EXCERPT PROVIDED »
▬▬▬▬▬▬

We agree with petitioners in this respect. As we have observed in another context, the doctrine of presumed damages in the common law of defamation per se "is an oddity of tort law, for it allows recovery of purportedly compensatory damages without evidence of actual loss." Gertz v. Robert Welch, Inc.,
First, it is not reasonable to assume that every departure from procedural due process, no matter what the circumstances or how minor, inherently is as likely to cause distress as the publication of defamation per se is to cause injury to reputation and distress. Where the deprivation of a protected interest is substantively justified but procedures are deficient in some respect, there may well be those who suffer no distress over the procedural irregularities. Indeed, in contrast to the immediately distressing effect of defamation per se, a person may not even know that procedures were deficient until he enlists the aid of counsel to challenge a perceived substantive deprivation.
Moreover, where a deprivation is justified but procedures are deficient, whatever distress a person feels may be attributable to the justified deprivation rather than to deficiencies in procedure. But as the Court of Appeals held, the injury caused by a justified deprivation, including distress, is not properly compensable under 1983. 19 This ambiguity in causation, which is absent in the case of defamation per se, provides additional need for requiring the plaintiff to convince the trier of fact that he actually suffered distress because of the denial of procedural due process itself.

▬▬▬▬▬▬

RAW DATA »

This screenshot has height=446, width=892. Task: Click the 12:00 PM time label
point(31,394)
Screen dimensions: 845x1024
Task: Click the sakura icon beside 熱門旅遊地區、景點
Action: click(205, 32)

▬▬▬▬▬▬

PROBLEMS TO WORK ON »
1. Rewrite the paragraph beginning "First, it is not reasonable" from the excerpt on presumed damages as a short bulleted list that keeps its main points.
2. List every litigation role, such as a party, a lawyer, or a court or fact-finder, that the excerpt on presumed damages mentions.

OUTPUTS BY TASK »
1.
- Not every departure from procedural due process, however minor or whatever the circumstances, is as likely to cause distress as defamation per se is to cause injury to reputation and distress.
- When depriving someone of a protected interest is substantively justified but the procedures are deficient, some people may feel no distress over the procedural irregularities.
- Defamation per se is immediately distressing. A person, by contrast, may not know the procedures were deficient until a lawyer is enlisted to challenge a perceived substantive deprivation.

2.
- Petitioners
- Counsel
- The Court of Appeals
- The plaintiff
- The trier of fact